- Texto apresentado
········

A omissão também é responsável pela violência

Tomar ciência do que está acontecendo em Gaza e em Israel, em outubro de 2023, e ouvir as cobranças de inúmeros políticos, pesquisadoras, ativistas e jornalistas em relação à falta de posicionamento da comunidade internacional em relação às violações de direitos humanos perpetradas pelo Estado de Israel contra o povo palestino nas últimas décadas leva à seguinte pergunta: que outras violências que ocorrem ou que vêm ocorrendo em outros países e territórios estão sendo toleradas pela comunidade internacional atualmente? Ou até mesmo dentro de um próprio país?

A comunidade internacional é aquela que está ao redor de um país e, enquanto tal, compreendida como a zeladora de princípios que protegem a vida naquela região, uma juíza de fora capaz de intervir em casos que a correlação de forças internas não permite que pessoas ou grupos reajam a violências ou estejam livres de violências. No entanto, não há consensos internacionais sobre todas as práticas que envolvem a existência humana e, ainda que existam tratados, convenções e órgãos internacionais pautados no estabelecimento de concordâncias, as histórias de cada país impelem a entendimentos diversos sobre um mesmo tema. Este é o obstáculo que se coloca à frente dos espaços internacionais de fixação de regras: não há entendimentos comuns sobre temas fundamentais à vida cotidiana, como a violência. Determinadas situações toleradas em certos países são consideradas violações de direitos em outros, constituindo um desafio o enfrentamento de algumas discordâncias nas instâncias internacionais de debate. Essa é uma questão, porém não a principal desta reflexão.

········

- Dados fornecidos

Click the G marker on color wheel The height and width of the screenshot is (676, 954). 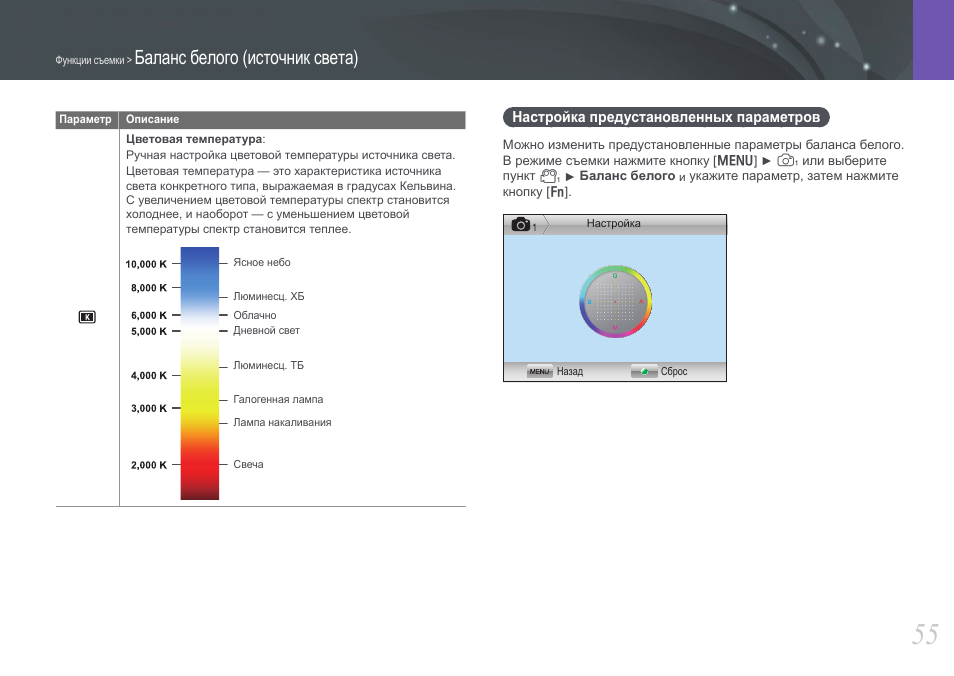click(x=615, y=275)
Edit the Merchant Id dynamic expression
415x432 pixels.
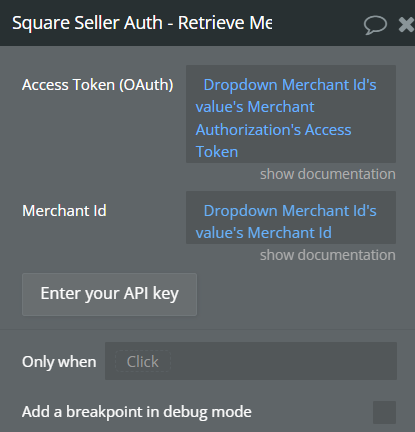pyautogui.click(x=291, y=217)
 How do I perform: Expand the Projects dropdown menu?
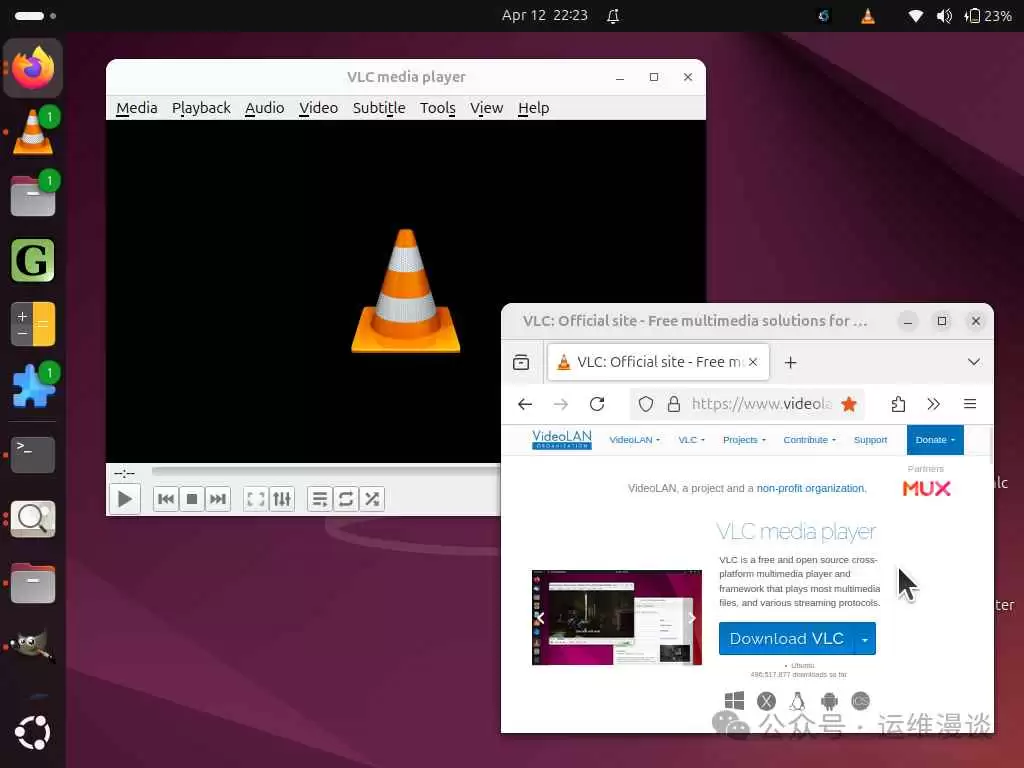click(x=744, y=439)
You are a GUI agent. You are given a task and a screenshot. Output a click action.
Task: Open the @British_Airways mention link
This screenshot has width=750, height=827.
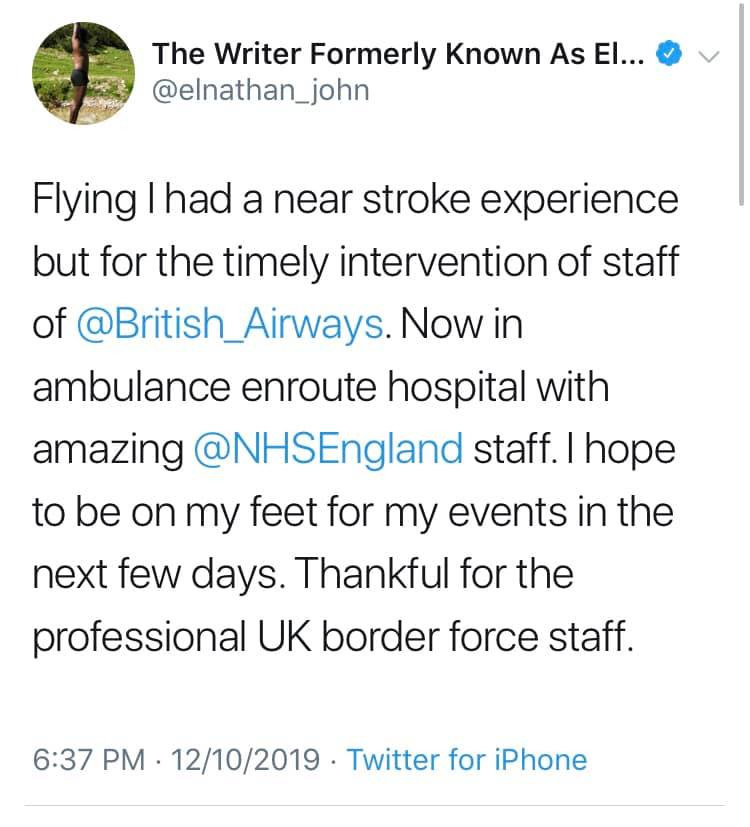[x=229, y=327]
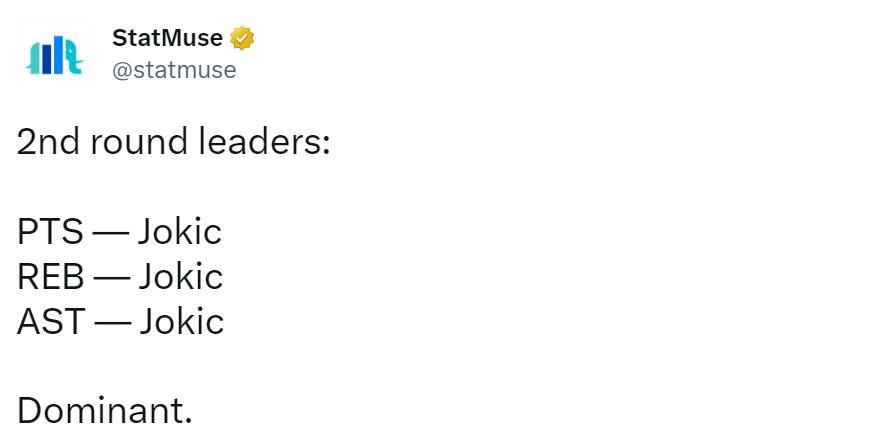Click the dash on the PTS line
885x433 pixels.
tap(110, 233)
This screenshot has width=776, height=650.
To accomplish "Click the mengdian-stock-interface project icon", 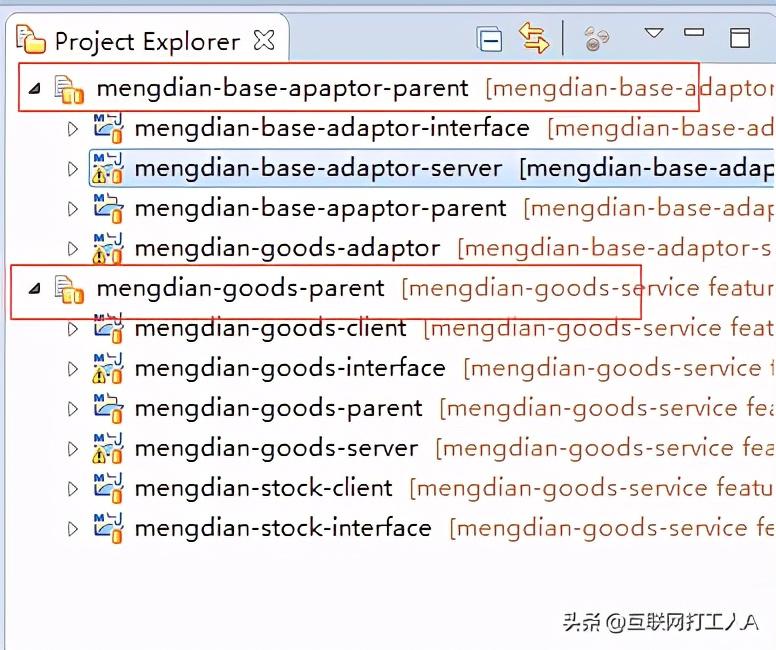I will pos(107,529).
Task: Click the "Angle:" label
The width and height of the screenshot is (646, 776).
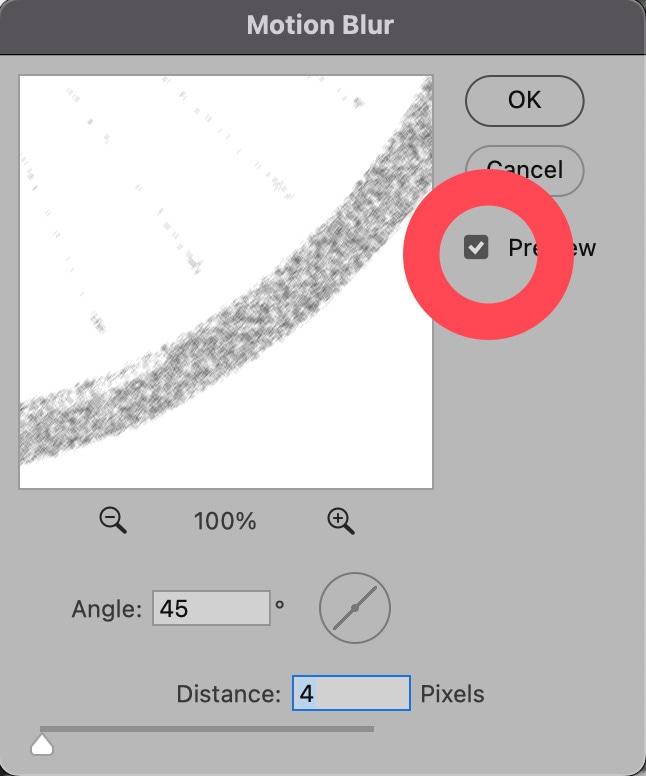Action: (108, 608)
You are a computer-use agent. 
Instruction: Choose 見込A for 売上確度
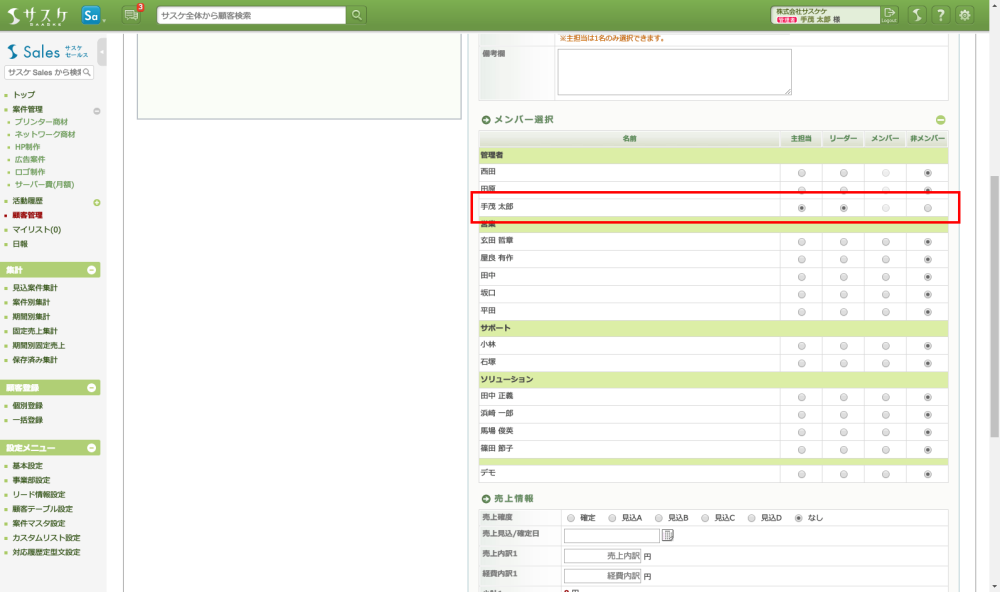click(x=613, y=518)
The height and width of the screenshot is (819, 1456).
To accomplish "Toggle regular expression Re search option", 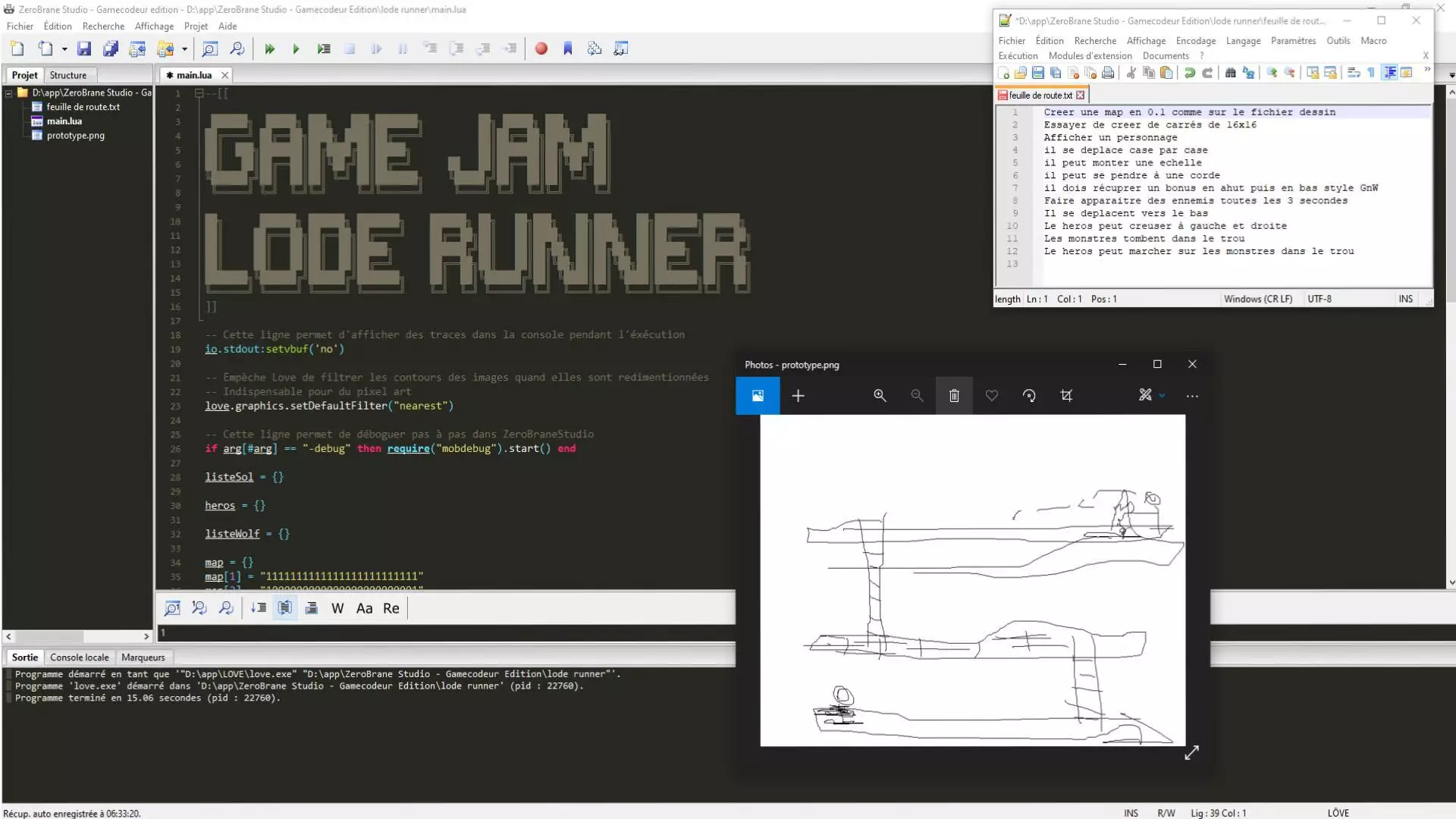I will (391, 608).
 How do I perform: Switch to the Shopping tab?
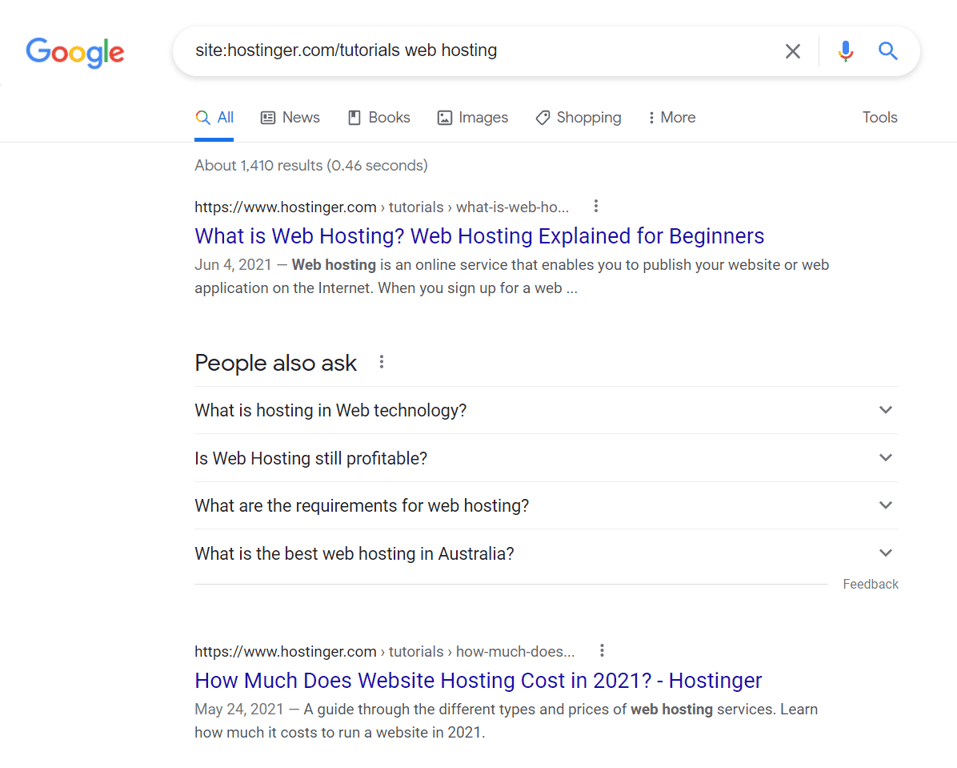[x=578, y=117]
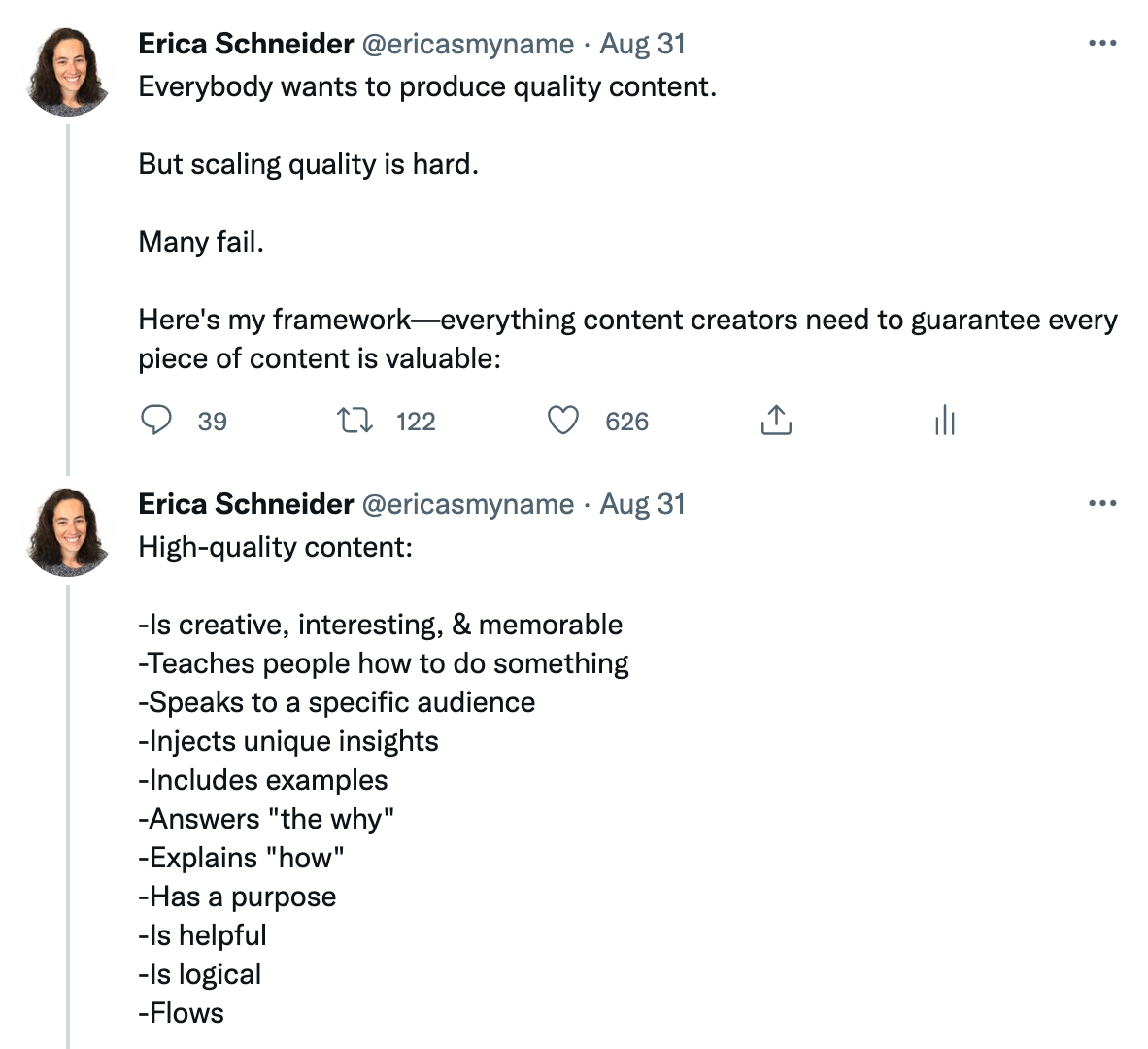Open tweet analytics bar chart icon

945,421
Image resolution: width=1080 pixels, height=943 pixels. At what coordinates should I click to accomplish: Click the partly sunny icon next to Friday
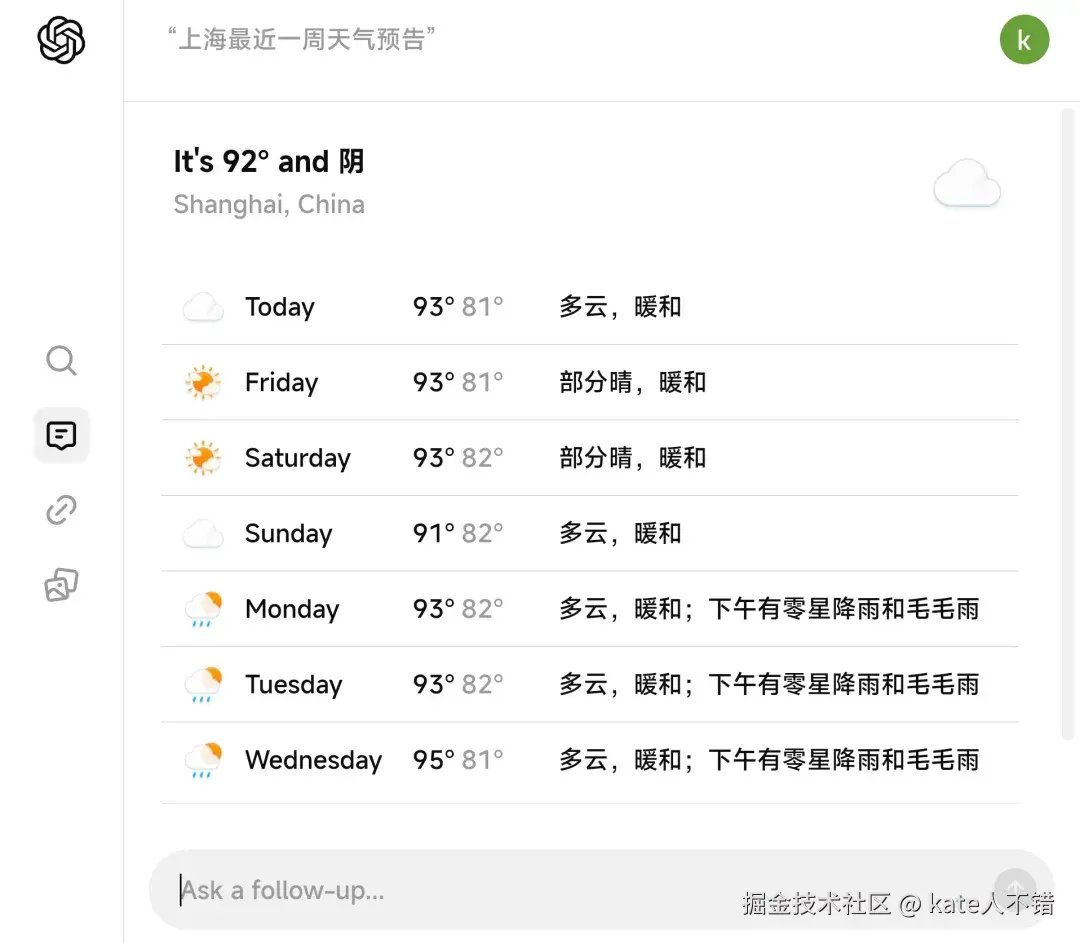click(x=204, y=382)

········

- Tarefa proposta
Devolva, sem nenhuma alteração, todo o trecho do texto sobre a omissão diante da violência que vai de "Tomar ciência do" até "um próprio país?".

- Resultado da tarefa
Tomar ciência do que está acontecendo em Gaza e em Israel, em outubro de 2023, e ouvir as cobranças de inúmeros políticos, pesquisadoras, ativistas e jornalistas em relação à falta de posicionamento da comunidade internacional em relação às violações de direitos humanos perpetradas pelo Estado de Israel contra o povo palestino nas últimas décadas leva à seguinte pergunta: que outras violências que ocorrem ou que vêm ocorrendo em outros países e territórios estão sendo toleradas pela comunidade internacional atualmente? Ou até mesmo dentro de um próprio país?